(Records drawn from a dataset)
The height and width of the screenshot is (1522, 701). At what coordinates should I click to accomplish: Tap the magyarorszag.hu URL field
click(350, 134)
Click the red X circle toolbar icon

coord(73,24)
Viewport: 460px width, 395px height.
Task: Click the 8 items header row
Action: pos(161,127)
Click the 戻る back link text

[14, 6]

**TRY IT**
Transcribe all of the data, keeping every line identical.

**EXERCISE RESULT**
The height and width of the screenshot is (1522, 701). At what coordinates should I click to accomplish: Tap the magyarorszag.hu URL field
click(350, 134)
Click the red X circle toolbar icon

coord(73,24)
Viewport: 460px width, 395px height.
Task: Click the 8 items header row
Action: pos(161,127)
Click the 戻る back link text

[14, 6]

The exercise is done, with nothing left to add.